In 1841, William Thaw married Eliza Burd Blair (1822–1863). They had five children that survived childhood:

- Eliza Thaw (1843–1912), who married George Breed Edwards (1842–1887)
- William Thaw Jr. (1853–1892), who married Elizabeth Dohrman (1854–1948)
- Mary Thaw (1856–1944), who in 1879 married William Reed Thompson (1845–1906)
- Benjamin Thaw Sr. (1859–1933), who married Elma Ellsworth Dows (1861–1931)
- Alexander Blair Thaw (1860–1937), who in 1886 married Florence Dow (1864–1940)

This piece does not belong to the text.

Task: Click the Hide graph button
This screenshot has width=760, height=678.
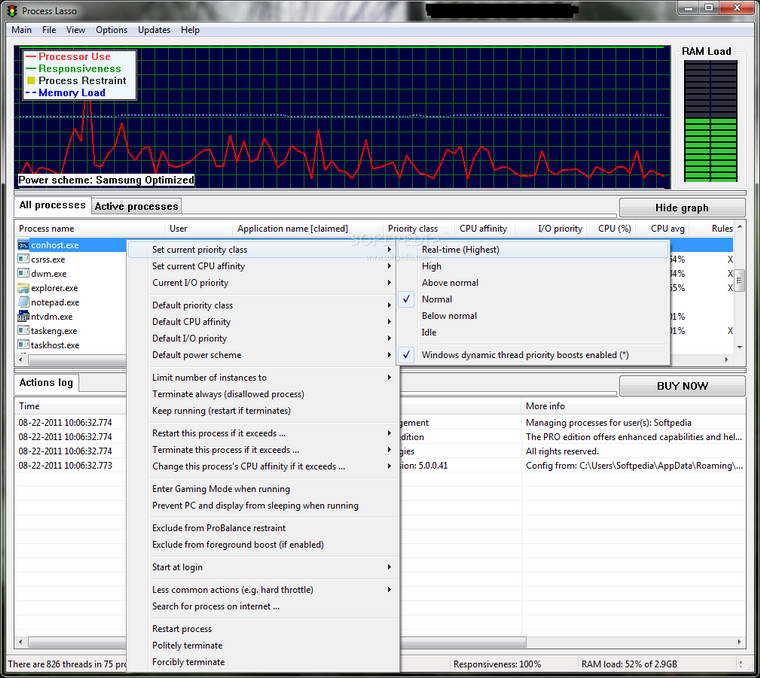Action: tap(681, 208)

In 1867, after the death of his first wife, he married Mary Sibbet Copley (1843–1929). They had five children that survived childhood:

- Harry Kendall Thaw (1871–1947), who in 1906 shot and killed the prominent architect Stanford White in front of hundreds of witnesses. The murder resulted in a sensational "trial of the century" in which Harry Thaw was ruled insane and confined to a mental institution. In his will, he left $10,000, less than 1% of his fortune, to his estranged wife, the film actress and former model Evelyn Nesbit.
- Edward Bernard Thaw (1873–1924), who married (1) 1896: Frieda Marsh (1875-1915), (2) 1906: Jane Olmsted (1880–1958)
- Josiah Copley Thaw (1874–1944), who in 1903 married Mary Harrington Thomson (1881–1947)
- Margaret Copley Thaw (1877–1942), who first married George Lauder Carnegie (1876–1921), nephew of Andrew Carnegie. After his death, she married Roger, Comte de Périgny and became Countess de Périgny.
- Alice Cornelia Thaw (1880–1955), who married George Seymour, 7th Marquess of Hertford (1871–1940). They divorced and she married Geoffrey George Whitney Sr. in 1913.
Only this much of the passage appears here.